Posted on:2013-09-08Degree:Ph.DType:Dissertation
University:University of California, IrvineCandidate:Myers, Randolph RossFull Text:PDF
GTID:1456390008474844Subject:Sociology
Abstract/Summary:
This dissertation uses a realist lens to examine how schooling, substance abuse treatment, and detention shaped the lived realities of young women in trouble with the law. This work is based on fifty-eight unstructured interviews with thirty-six young women housed at two youth justice facilities-- one a county-level juvenile detention center and the other a public residential drug treatment program. In this dissertation, as I map the contours of intervention for young women, I explore the social and individual challenges girls faced, including their experiences with substance abuse, poverty, crime control, and gendered violence.

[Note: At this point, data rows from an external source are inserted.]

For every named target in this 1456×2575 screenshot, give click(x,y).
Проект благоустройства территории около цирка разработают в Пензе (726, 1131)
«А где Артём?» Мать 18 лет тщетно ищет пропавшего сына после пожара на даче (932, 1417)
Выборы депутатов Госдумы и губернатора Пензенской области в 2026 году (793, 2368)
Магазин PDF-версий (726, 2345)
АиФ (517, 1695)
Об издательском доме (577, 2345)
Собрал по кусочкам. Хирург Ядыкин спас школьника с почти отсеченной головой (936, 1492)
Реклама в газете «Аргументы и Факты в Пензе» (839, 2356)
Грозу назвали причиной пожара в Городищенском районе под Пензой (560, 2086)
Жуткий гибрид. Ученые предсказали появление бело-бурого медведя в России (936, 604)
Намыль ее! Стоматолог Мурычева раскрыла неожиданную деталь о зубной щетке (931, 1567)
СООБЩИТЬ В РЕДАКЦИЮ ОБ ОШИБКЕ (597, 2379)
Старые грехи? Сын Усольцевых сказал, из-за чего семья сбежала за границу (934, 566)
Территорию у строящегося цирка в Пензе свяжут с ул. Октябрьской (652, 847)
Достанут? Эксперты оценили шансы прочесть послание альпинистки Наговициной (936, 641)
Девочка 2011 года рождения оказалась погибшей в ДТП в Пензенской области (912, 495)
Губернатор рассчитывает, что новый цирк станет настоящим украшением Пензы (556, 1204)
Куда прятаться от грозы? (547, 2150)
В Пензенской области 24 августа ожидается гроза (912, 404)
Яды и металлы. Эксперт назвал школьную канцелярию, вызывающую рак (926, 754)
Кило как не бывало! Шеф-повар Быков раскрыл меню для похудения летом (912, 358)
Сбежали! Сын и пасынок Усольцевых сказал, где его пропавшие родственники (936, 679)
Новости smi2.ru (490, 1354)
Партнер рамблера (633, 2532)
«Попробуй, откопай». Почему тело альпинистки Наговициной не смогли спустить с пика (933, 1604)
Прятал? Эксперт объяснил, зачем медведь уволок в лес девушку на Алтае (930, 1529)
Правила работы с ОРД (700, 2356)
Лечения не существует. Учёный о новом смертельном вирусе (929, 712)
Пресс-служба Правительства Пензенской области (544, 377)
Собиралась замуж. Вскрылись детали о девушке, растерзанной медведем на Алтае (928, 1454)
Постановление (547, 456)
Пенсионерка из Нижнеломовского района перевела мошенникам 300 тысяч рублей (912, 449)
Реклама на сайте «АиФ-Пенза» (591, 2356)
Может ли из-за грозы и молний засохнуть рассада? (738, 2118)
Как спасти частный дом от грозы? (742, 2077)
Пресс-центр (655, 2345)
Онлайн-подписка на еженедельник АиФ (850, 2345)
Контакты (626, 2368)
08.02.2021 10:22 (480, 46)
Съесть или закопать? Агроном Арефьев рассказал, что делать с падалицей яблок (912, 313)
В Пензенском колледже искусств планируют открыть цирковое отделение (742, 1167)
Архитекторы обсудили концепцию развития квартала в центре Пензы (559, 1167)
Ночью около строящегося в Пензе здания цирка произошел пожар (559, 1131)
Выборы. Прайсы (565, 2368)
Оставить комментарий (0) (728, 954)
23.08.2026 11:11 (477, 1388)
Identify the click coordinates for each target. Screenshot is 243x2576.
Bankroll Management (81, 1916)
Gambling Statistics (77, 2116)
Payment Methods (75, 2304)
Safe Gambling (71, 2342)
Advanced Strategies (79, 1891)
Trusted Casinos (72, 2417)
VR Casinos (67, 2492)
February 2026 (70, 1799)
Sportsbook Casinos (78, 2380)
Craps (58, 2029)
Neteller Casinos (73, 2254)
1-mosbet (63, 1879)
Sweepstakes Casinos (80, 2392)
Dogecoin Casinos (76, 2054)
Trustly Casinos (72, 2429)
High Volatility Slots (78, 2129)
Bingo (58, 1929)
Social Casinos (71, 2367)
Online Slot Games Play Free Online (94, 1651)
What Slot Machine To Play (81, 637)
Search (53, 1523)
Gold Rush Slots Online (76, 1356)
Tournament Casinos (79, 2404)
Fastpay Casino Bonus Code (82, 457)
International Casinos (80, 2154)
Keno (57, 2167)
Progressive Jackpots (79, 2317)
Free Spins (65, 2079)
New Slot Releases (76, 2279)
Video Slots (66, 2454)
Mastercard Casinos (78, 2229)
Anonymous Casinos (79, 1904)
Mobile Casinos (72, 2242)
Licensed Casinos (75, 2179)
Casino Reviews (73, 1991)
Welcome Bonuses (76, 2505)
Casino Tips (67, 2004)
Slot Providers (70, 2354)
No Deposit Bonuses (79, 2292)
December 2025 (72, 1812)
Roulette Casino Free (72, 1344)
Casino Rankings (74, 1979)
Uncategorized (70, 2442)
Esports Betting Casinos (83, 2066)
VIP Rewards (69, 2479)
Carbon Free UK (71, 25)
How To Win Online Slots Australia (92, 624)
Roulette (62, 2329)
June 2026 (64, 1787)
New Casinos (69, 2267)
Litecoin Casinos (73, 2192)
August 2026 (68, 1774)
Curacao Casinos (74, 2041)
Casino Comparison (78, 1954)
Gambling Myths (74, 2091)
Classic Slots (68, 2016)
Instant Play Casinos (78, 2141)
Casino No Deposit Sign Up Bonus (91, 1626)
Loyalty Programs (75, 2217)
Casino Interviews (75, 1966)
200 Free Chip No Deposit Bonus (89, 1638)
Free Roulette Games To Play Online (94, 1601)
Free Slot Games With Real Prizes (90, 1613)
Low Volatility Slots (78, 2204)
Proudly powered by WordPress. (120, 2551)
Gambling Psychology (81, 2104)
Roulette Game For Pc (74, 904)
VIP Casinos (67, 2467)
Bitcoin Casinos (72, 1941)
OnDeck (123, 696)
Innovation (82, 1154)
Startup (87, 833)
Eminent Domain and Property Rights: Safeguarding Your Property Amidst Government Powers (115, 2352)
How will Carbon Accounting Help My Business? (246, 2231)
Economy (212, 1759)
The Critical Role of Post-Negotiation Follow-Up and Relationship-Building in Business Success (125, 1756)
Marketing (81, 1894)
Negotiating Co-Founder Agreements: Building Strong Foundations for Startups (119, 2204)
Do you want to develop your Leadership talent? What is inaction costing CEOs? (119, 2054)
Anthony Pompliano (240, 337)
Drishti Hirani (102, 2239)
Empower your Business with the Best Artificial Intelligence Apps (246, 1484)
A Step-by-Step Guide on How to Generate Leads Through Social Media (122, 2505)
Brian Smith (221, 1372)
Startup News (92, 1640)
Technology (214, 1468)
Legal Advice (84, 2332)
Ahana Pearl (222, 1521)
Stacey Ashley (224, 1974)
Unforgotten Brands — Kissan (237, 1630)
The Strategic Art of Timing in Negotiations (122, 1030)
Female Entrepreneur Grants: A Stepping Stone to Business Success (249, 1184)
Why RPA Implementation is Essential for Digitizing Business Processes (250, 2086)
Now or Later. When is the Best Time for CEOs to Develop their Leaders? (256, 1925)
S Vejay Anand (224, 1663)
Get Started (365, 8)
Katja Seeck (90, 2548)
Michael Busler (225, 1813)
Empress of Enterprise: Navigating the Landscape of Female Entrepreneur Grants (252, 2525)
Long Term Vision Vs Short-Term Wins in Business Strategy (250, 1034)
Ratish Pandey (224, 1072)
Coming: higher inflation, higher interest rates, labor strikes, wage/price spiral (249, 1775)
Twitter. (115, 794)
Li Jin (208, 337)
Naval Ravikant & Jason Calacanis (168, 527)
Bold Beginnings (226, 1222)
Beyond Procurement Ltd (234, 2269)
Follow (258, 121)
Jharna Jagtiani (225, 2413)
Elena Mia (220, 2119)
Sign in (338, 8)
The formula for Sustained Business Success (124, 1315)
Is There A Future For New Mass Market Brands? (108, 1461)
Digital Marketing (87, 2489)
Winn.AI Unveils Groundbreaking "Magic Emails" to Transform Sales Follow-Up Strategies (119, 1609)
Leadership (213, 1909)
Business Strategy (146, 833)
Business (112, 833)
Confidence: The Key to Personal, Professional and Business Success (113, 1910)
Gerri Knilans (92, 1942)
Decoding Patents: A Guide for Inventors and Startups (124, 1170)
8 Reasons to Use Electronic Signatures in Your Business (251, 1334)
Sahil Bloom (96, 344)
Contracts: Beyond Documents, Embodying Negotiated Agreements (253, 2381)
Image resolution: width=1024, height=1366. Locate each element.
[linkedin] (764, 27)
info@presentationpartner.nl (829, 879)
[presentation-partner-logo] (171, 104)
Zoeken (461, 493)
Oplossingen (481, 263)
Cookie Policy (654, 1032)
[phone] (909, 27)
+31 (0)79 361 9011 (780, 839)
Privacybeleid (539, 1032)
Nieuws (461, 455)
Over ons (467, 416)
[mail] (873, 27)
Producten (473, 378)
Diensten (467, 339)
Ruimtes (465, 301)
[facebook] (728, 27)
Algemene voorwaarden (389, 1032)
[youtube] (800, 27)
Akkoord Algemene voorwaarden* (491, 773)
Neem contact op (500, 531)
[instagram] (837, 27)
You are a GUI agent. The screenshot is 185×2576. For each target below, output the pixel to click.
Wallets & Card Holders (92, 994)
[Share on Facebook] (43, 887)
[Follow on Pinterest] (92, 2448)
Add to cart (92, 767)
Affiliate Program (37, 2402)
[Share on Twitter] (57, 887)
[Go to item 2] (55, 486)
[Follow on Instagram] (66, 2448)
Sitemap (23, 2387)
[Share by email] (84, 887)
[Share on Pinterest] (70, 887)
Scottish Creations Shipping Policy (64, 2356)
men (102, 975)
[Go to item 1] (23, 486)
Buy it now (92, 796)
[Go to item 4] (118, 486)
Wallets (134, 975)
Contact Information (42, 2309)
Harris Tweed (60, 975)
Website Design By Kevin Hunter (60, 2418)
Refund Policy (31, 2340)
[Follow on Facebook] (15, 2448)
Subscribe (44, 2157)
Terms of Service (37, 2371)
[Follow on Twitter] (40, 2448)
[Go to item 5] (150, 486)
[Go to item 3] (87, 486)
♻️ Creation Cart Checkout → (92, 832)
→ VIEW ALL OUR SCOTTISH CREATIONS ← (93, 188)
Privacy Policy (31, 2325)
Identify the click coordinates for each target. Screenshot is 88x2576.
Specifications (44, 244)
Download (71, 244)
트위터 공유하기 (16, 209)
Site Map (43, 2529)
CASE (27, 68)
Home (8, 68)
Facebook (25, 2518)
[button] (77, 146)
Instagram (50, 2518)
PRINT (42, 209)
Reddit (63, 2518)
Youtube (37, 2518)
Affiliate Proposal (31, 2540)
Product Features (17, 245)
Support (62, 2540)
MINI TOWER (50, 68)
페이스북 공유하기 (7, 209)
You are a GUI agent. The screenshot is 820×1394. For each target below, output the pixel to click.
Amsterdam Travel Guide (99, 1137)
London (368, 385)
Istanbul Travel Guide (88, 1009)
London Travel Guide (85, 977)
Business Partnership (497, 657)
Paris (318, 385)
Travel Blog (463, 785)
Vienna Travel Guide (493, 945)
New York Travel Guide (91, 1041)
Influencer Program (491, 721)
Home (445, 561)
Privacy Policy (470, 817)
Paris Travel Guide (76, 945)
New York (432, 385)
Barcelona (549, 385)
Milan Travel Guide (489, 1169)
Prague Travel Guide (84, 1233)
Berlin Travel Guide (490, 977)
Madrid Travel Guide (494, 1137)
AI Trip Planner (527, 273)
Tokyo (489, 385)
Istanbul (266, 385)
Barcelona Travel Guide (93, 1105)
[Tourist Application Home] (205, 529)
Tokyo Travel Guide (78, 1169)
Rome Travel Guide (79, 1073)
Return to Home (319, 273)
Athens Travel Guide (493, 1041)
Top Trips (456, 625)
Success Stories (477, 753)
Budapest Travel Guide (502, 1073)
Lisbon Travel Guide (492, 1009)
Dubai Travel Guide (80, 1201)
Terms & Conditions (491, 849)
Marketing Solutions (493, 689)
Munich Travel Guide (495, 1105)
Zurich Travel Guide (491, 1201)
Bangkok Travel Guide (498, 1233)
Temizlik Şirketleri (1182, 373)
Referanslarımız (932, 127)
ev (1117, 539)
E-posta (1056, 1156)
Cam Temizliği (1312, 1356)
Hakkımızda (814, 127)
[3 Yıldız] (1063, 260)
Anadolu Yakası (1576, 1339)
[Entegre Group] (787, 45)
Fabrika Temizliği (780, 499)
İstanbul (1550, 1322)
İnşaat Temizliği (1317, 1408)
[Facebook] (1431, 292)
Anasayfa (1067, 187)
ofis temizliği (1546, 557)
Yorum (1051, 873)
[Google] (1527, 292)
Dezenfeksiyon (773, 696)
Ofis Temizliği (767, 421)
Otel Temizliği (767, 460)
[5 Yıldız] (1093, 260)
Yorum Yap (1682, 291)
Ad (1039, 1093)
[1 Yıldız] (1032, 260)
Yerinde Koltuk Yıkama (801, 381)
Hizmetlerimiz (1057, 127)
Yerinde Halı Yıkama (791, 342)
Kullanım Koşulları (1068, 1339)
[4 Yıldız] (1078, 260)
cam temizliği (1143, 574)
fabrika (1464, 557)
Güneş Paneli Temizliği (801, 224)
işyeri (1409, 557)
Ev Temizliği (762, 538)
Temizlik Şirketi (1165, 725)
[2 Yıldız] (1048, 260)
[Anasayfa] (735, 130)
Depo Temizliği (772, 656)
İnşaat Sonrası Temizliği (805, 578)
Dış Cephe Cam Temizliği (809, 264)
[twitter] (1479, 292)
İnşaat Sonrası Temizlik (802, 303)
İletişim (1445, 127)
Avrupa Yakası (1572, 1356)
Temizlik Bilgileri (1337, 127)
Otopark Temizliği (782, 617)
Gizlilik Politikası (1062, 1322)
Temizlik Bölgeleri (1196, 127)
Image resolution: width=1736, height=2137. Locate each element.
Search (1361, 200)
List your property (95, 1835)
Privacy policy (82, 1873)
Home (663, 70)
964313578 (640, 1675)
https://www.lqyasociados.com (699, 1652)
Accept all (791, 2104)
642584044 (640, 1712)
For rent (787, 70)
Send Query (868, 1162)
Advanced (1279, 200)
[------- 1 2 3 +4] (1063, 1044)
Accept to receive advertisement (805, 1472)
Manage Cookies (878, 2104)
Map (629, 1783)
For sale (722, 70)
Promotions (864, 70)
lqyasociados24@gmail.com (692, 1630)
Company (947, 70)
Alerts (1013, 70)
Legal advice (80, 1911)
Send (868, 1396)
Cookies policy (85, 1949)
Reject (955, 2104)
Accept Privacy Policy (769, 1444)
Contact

While not ignoring the 'bright spots' of youth justice and education, I show how our societal reactions to young women often created 'asymmetries of citizenship' through a combination of punitive 'actions' and welfare 'inactions.' I argue throughout the manuscript that this combination of 'action' and 'inaction' --a mixture which is line with neo-liberalism-- perpetuates young women's self-reliance, as girls turned away from mainstream institutions that held them to account yet failed to meet their myriad, often material needs. Implications for criminology and public policy are discussed.